DEV Community

Cover image for What Is Elasticsearch TSDS And Why We Migrated From Standard Indices
NARESH
NARESH

Posted on

What Is Elasticsearch TSDS And Why We Migrated From Standard Indices

Banner

TL;DR
Elasticsearch works extremely well for search, analytics, and observability workloads, but standard indices slowly become inefficient once telemetry data starts growing at large scale.

This blog explains why time-series workloads behave differently from normal application data, how Elasticsearch internally stores data using Lucene segments, and why Time Series Data Streams (TSDS) were introduced to optimize storage, routing, lifecycle management, and long-term retention for telemetry systems.

The blog also explores how TSDS internally organizes data using timestamps, backing indices, and dimensions, along with an important operational lesson:

If you are planning to move into TSDS, do it as early as possible before historical data grows into a large-scale migration problem.

This is not a setup tutorial. It is a systems-design-oriented deep dive into how Elasticsearch handles time-series data internally and why TSDS becomes important at scale.


Most engineers know Elasticsearch as a search engine or a logging platform. But once systems start generating telemetry and metrics data at large scale, Elasticsearch slowly becomes a storage architecture problem rather than just a search problem.

Assume a large-scale telemetry platform ingesting nearly 900GB to 1TB of metrics data every single day. At that scale, the challenge is no longer just about indexing documents or rendering dashboards. The real problem becomes storage growth, segment merge pressure, retention management, query efficiency, and infrastructure cost.

Within a few months, clusters can easily accumulate tens of terabytes of historical metrics data. Storing that much data using standard Elasticsearch indices becomes increasingly expensive, both operationally and financially. The problem is not just storing data, but storing it efficiently enough for long-term scalability.

This is where Elasticsearch Time Series Data Streams (TSDS) enters the picture.

But this blog is not another setup tutorial or migration guide. Instead, the goal here is to understand why TSDS exists, what architectural problem it solves, and how Elasticsearch internally handles time-series workloads.

More importantly, this blog approaches Elasticsearch from a systems-design perspective. Elasticsearch is not a general-purpose database, and understanding its storage model, segment architecture, routing behavior, and lifecycle management is critical before introducing TSDS into large-scale systems.

This blog focuses entirely on building that understanding. In the upcoming blogs, I'll go deeper into downsampling, historical reindexing, rollover behavior, and the operational challenges involved in large-scale TSDS migrations.

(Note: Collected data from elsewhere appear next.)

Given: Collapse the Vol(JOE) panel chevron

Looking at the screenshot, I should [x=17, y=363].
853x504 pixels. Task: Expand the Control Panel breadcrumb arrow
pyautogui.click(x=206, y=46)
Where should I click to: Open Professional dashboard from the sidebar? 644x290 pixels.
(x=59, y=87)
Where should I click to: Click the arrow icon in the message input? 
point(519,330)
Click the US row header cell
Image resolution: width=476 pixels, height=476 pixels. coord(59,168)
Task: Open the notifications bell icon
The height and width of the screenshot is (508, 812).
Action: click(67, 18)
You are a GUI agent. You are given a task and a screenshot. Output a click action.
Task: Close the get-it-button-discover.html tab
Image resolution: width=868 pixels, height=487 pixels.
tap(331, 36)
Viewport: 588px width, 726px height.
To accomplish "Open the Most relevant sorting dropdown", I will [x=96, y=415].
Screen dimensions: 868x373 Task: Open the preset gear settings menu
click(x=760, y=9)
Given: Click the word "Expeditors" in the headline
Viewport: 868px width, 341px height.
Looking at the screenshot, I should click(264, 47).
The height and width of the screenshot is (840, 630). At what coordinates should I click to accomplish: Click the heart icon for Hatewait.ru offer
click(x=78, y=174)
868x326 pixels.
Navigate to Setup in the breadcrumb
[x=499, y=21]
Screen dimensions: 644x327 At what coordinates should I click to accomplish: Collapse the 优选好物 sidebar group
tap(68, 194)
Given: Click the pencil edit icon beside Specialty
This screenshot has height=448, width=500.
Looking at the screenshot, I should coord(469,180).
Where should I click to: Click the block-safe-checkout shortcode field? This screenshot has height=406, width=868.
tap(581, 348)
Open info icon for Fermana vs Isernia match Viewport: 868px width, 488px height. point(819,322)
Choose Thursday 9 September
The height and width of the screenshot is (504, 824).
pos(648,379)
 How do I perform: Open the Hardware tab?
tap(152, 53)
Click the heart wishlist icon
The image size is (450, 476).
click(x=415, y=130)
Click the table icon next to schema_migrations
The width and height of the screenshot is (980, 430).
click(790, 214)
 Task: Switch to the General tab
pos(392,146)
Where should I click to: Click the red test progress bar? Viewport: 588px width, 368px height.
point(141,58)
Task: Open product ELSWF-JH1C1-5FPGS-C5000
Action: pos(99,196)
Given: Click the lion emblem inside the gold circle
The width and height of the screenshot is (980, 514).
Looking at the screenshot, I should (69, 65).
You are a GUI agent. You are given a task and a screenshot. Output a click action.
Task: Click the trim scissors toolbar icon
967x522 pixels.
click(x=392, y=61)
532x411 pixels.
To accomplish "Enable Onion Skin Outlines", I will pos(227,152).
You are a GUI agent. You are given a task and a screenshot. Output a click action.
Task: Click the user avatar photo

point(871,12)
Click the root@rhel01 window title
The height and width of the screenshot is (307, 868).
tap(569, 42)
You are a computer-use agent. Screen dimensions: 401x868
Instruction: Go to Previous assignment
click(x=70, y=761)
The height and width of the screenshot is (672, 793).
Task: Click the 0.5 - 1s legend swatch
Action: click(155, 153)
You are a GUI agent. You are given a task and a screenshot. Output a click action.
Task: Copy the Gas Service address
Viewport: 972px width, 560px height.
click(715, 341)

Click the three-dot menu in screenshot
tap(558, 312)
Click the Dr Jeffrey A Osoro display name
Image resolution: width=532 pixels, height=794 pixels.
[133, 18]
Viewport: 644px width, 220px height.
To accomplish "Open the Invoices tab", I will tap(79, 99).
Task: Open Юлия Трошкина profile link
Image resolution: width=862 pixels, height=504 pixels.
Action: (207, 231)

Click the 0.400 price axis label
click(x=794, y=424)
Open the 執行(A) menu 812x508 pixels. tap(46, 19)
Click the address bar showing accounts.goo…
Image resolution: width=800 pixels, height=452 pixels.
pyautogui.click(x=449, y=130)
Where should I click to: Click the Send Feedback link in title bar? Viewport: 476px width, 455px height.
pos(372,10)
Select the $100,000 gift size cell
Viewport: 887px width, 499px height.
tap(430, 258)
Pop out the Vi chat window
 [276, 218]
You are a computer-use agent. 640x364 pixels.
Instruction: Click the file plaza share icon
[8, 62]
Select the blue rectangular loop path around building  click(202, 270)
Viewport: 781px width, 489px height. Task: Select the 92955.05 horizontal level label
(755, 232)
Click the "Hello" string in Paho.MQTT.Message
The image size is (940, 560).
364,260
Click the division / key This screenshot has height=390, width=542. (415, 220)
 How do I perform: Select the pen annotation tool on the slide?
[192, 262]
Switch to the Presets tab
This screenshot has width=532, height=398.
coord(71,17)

Why Elasticsearch Is Not Usually Used As A Standalone General-Purpose Database

One of the biggest misconceptions around Elasticsearch is that it can completely replace every other database in a system. Technically, Elasticsearch is capable of handling many general-purpose workloads, and several companies do use it beyond just search or observability use cases. Modern versions of Elasticsearch also provide features like replication, durability, and transactional guarantees at the document level.

But in real-world system design, Elasticsearch is usually not chosen as the primary database for highly transactional applications.

This is because Elasticsearch is architecturally optimized for a different class of workloads compared to databases like PostgreSQL or MySQL. Traditional relational databases are specifically designed around transactional consistency, relational queries, normalized data models, and frequent updates. Elasticsearch, on the other hand, is optimized for distributed search, aggregations, analytics, and high-volume ingestion workloads.

Internally, Elasticsearch is built on top of Lucene, which uses immutable segment-based storage. Instead of continuously modifying rows in place, Elasticsearch writes new segments and merges them over time. This architecture works extremely well for:

  • full-text search
  • observability platforms
  • logging systems
  • telemetry pipelines
  • analytics workloads
  • append-heavy ingestion systems

This is one of the main reasons Elasticsearch became extremely popular in monitoring and metrics platforms. Systems generating hundreds of gigabytes or even terabytes of telemetry data daily benefit heavily from Elasticsearch's distributed indexing and aggregation capabilities.

However, every architecture comes with tradeoffs.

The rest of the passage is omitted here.